EXERCISE DIRECTIONS – Please copy, exactly and with no pictures, only the lines from the one containing "At what coordinates" through the last line of the records.

Source data:
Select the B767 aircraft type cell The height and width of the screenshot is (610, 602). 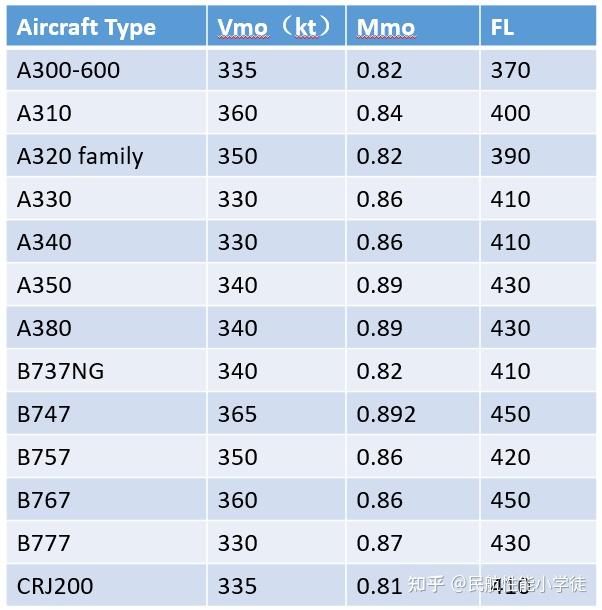[x=44, y=501]
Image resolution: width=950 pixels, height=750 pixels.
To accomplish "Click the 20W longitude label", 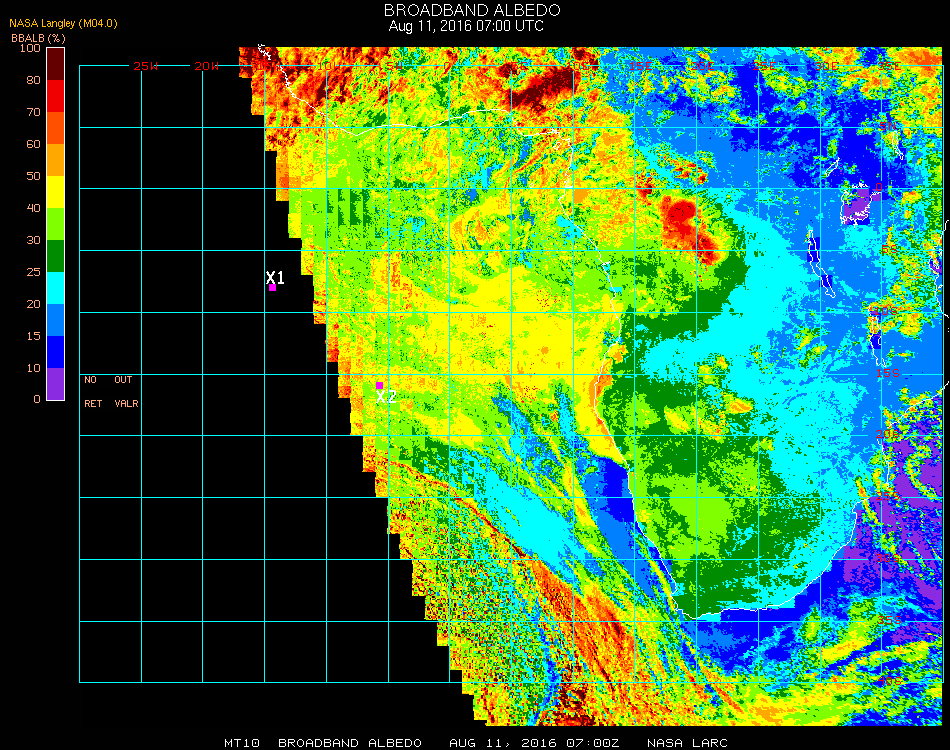I will click(207, 66).
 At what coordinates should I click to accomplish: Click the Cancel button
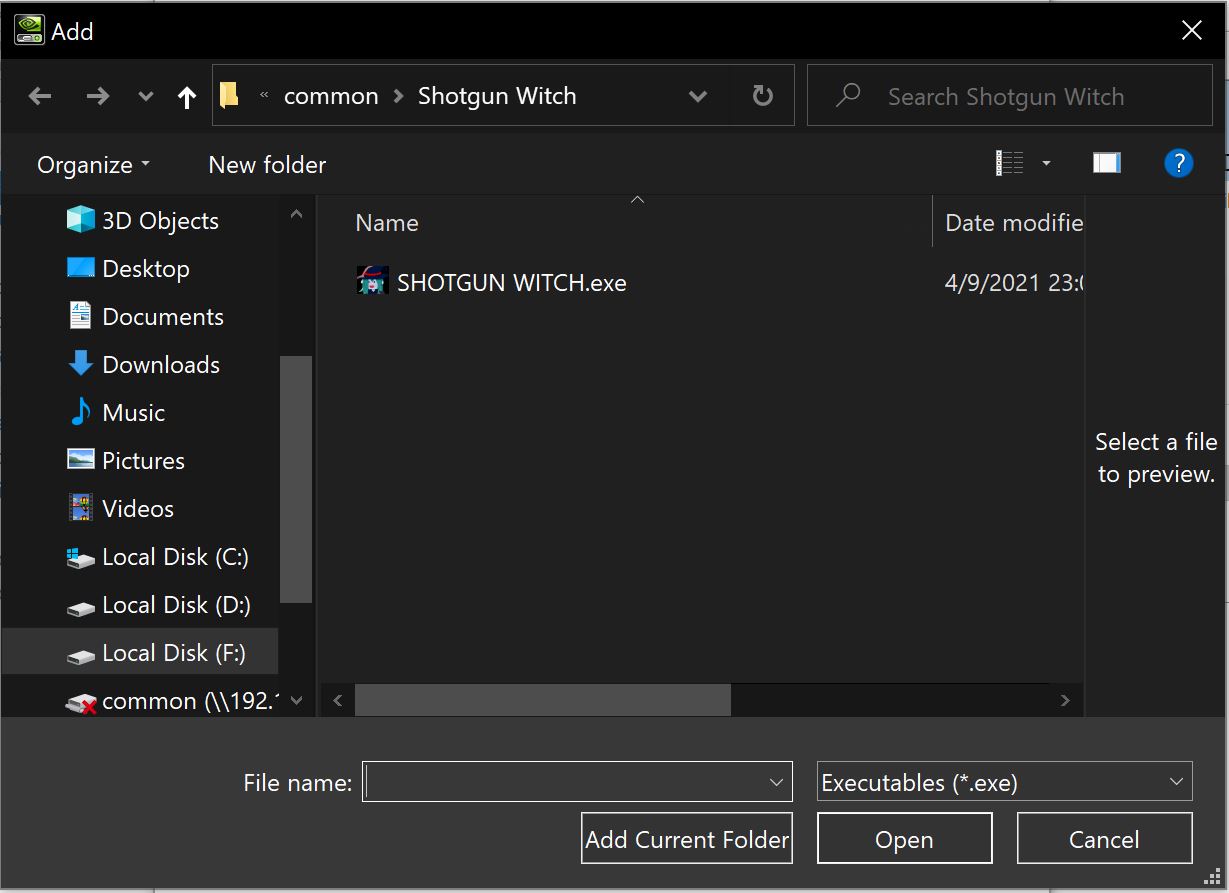(x=1104, y=839)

WRITTEN SOLUTION –
 At what coordinates should I click to accomplish: Click the Cancel button
(x=1104, y=839)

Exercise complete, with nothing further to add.